Background: Highly active antiretroviral therapy (HAART) has led to health benefits for patients infected with HIV-1. However, long-term use of multidrug regimens is difficult to sustain. Simplifying antiretroviral treatment regimens would increase patients' adherence and minimise toxicity. We investigated the feasibility of a strategy of induction therapy followed by maintenance therapy with HAART in a randomised open-label study.
Methods: From March, 1997, we enrolled patients infected with HIV-1 with at least 200 CD4 cells/microL, at least 1000 HIV-1 RNA copies/mL in plasma, and no previous exposure to antiretroviral drugs. After 26 weeks of induction therapy (stavudine, lamivudine, saquinavir, and nelfinavir) patients were randomly allocated maintenance therapy (either stavudine and nelfinavir or saquinivir and nelfinavir) or prolonged induction therapy (if the plasma HIV-1 RNA concentration at weeks 24 and 25 was <50 copies/mL).

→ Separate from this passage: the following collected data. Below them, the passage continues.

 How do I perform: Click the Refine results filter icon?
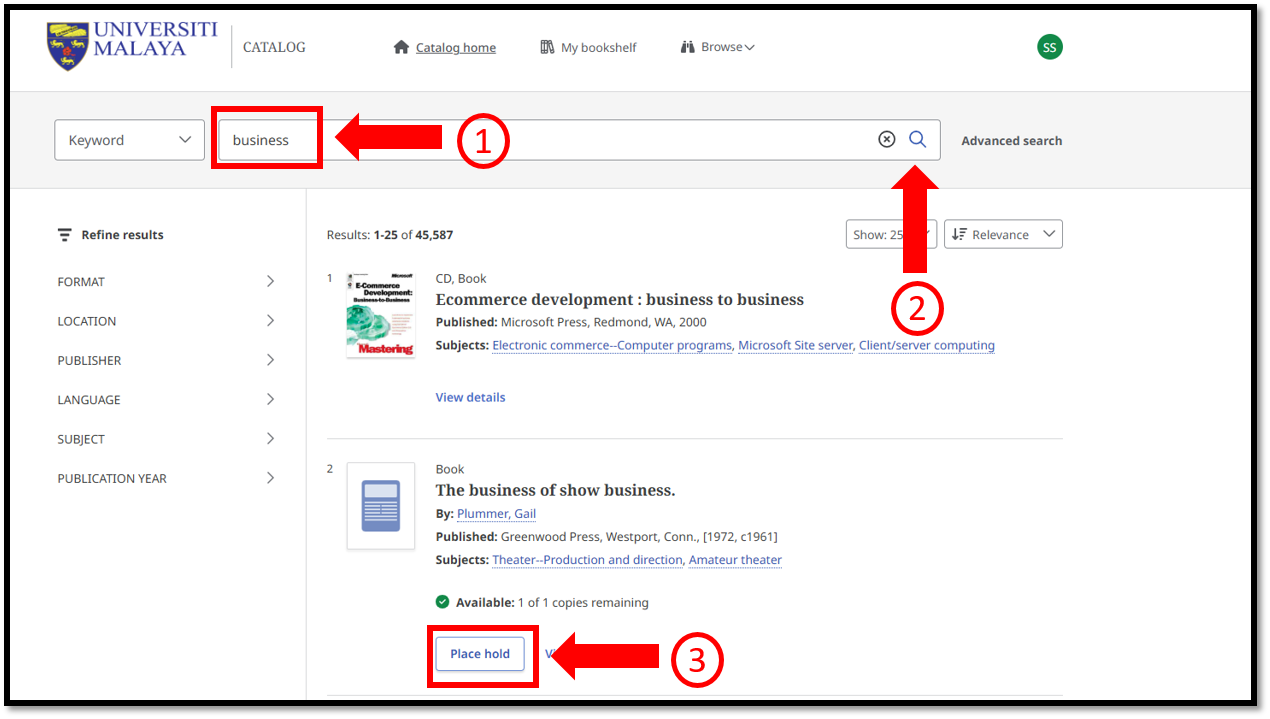tap(65, 235)

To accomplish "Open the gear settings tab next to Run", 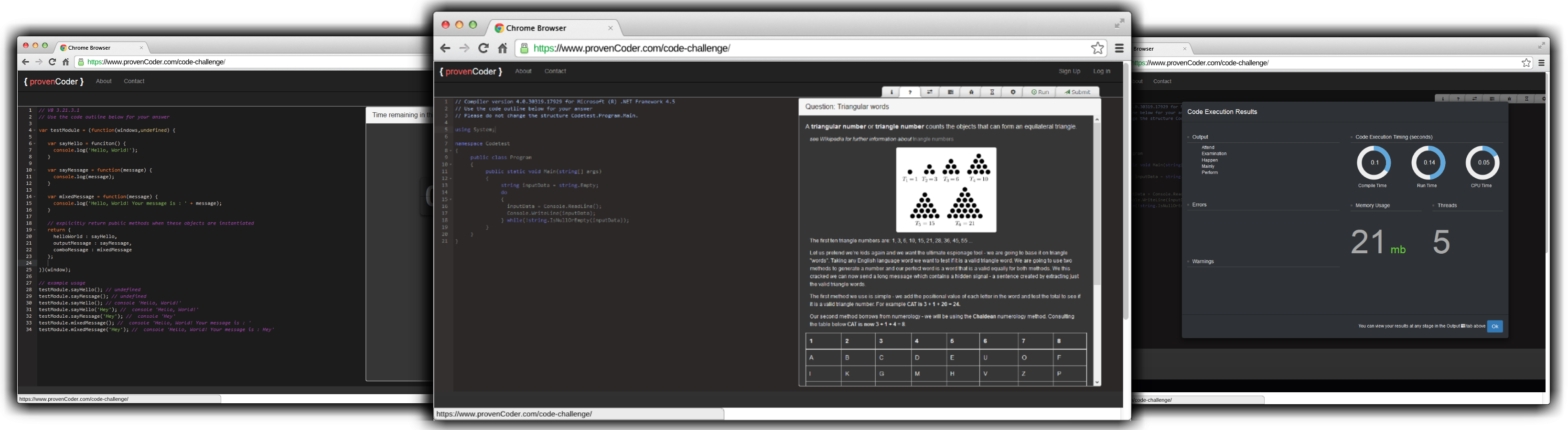I will [x=1013, y=92].
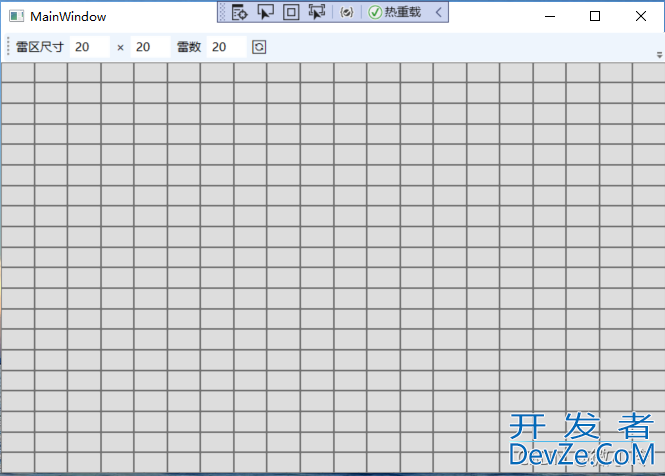Reveal the top-right minefield cell
This screenshot has height=476, width=665.
click(x=648, y=72)
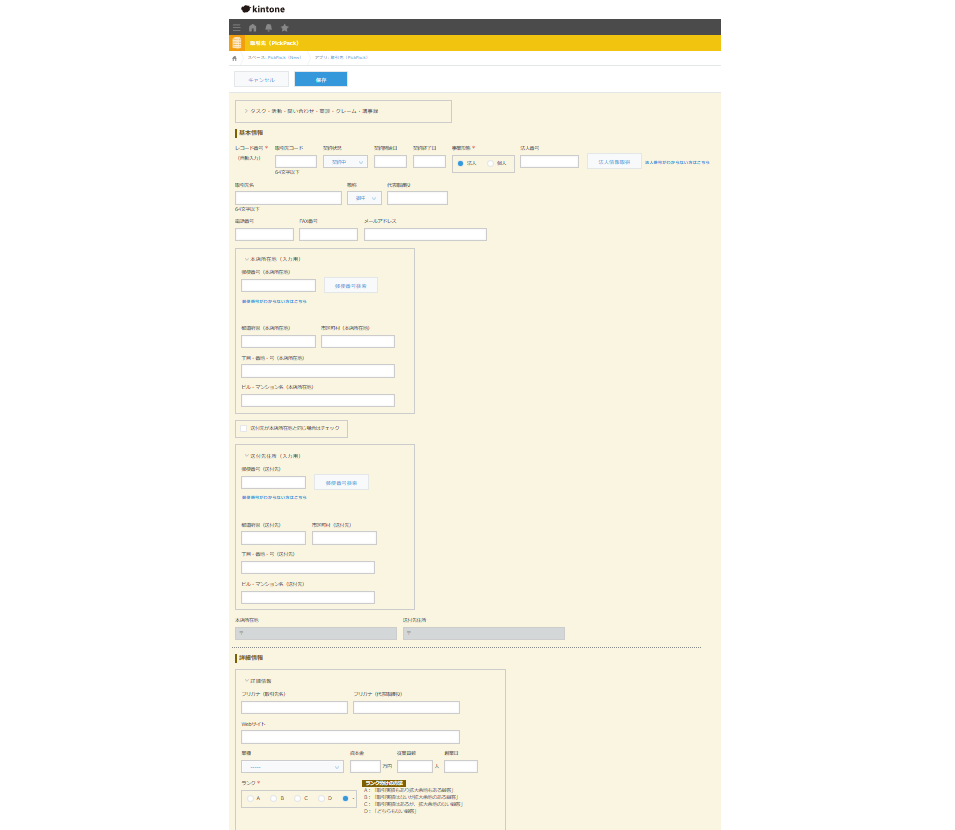Check the same-as-head-office delivery address checkbox

click(243, 428)
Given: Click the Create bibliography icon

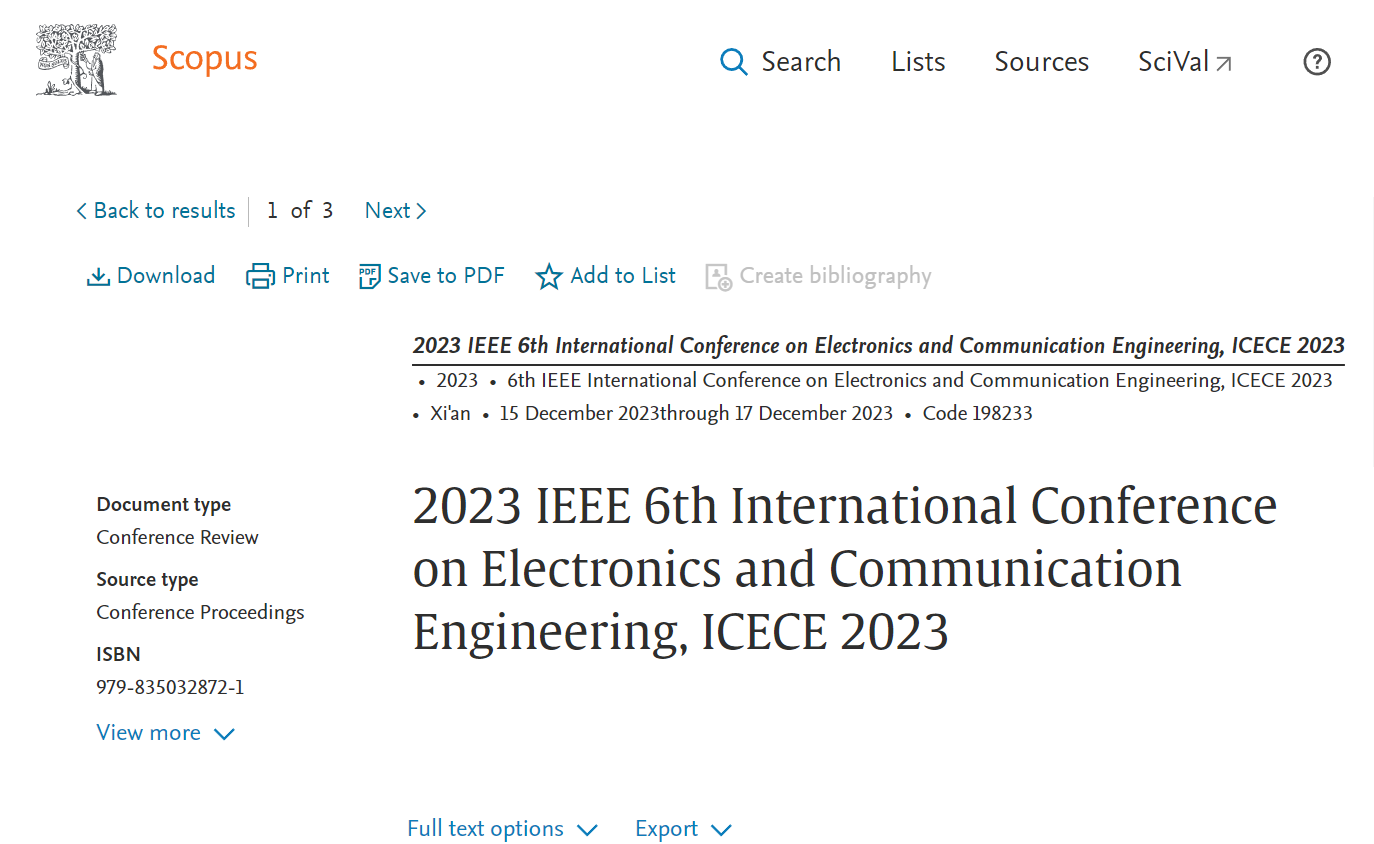Looking at the screenshot, I should 718,277.
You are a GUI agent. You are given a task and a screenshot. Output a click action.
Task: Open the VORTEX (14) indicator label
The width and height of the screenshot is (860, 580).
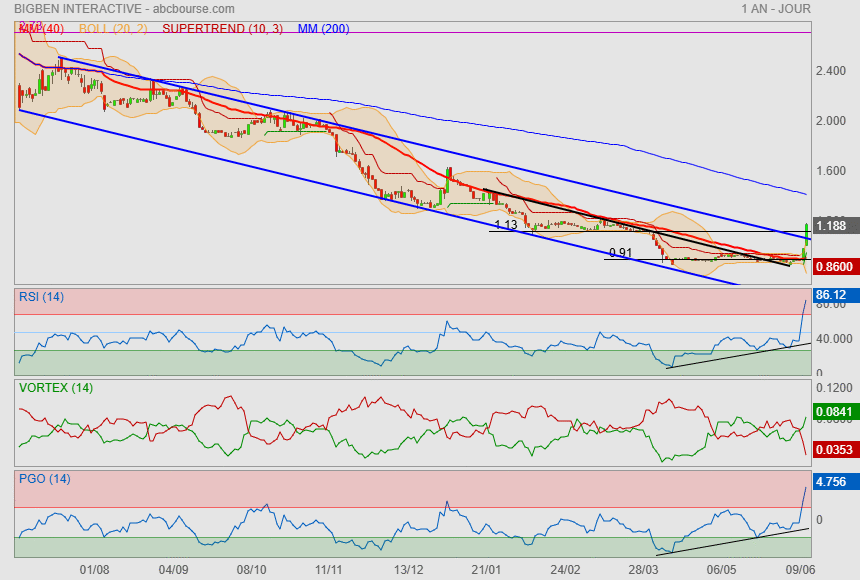click(x=55, y=387)
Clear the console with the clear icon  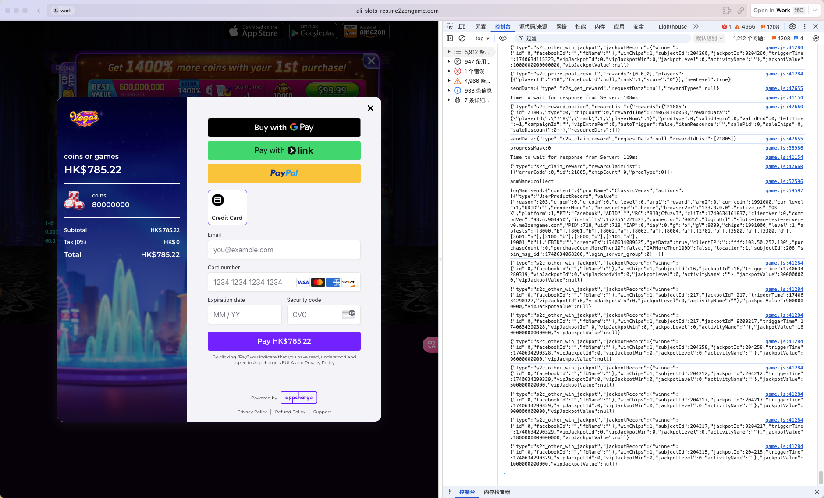(x=461, y=37)
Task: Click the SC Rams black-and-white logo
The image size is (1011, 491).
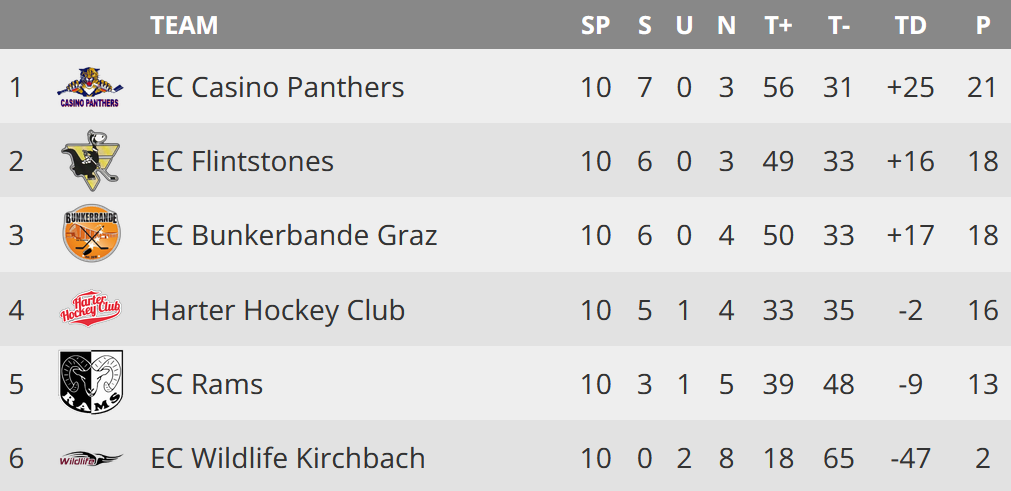Action: click(x=91, y=382)
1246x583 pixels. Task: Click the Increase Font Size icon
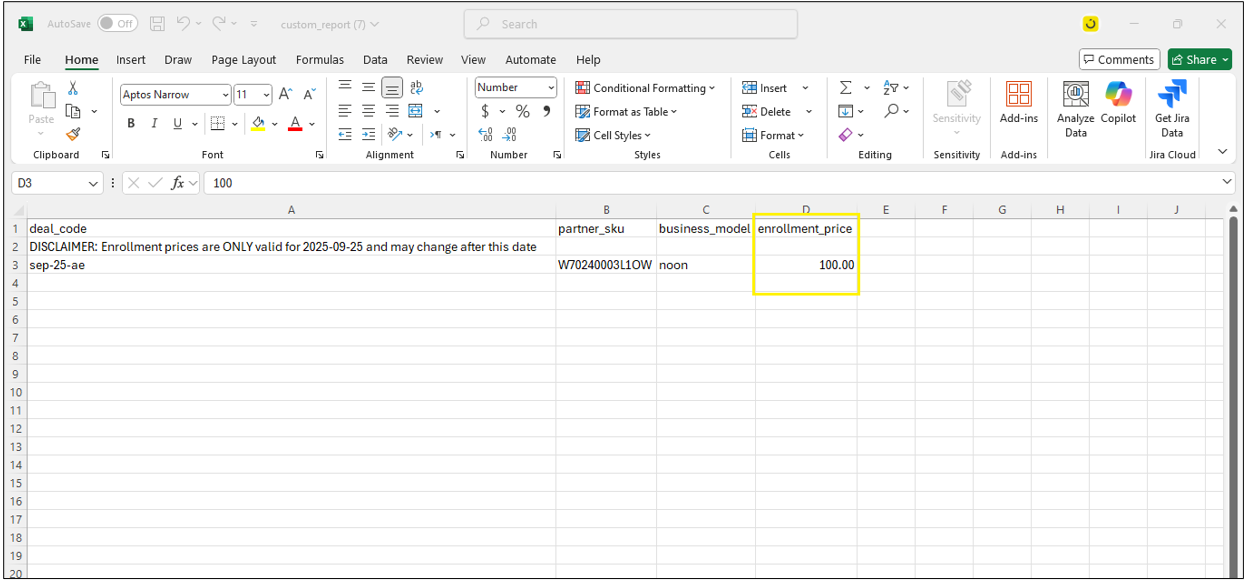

Findings: In February, 1998, we discontinued randomisation after an interim analysis. 62 patients had been enrolled. 39 (91%) of the 43 patients who were followed up for at least 26 weeks had an undetectable plasma HIV-1 RNA concentration at week 16. At week 26, 31 patients were randomly allocated treatment. Of these patients 25 had a total follow-up of at least 36 weeks. At week 36, a higher proportion of patients on maintenance therapy (nine [64%] of 14) had a detectable HIV-1 RNA than patients on prolonged induction therapy (one [9%] of 11, p=0.01). The initial virion-clearance rate during induction therapy was higher in five patients on maintenance therapy with a sustained undetectable plasma HIV-1 RNA concentration than in nine patients with recurrence of a detectable plasma HIV-1 RNA concentration at week 36 (0.35 vs 0.19 per day, respectively; p=0.0008).
Interpretation: The induction regimen provided a rapid suppression of viral replication to below 50 copies/mL. However, suppression was not sustained in a considerable number of patients who went onto maintenance therapy. It is currently inadvisable to continue attempts at moving from induction to maintenance therapy in day-to-day practice.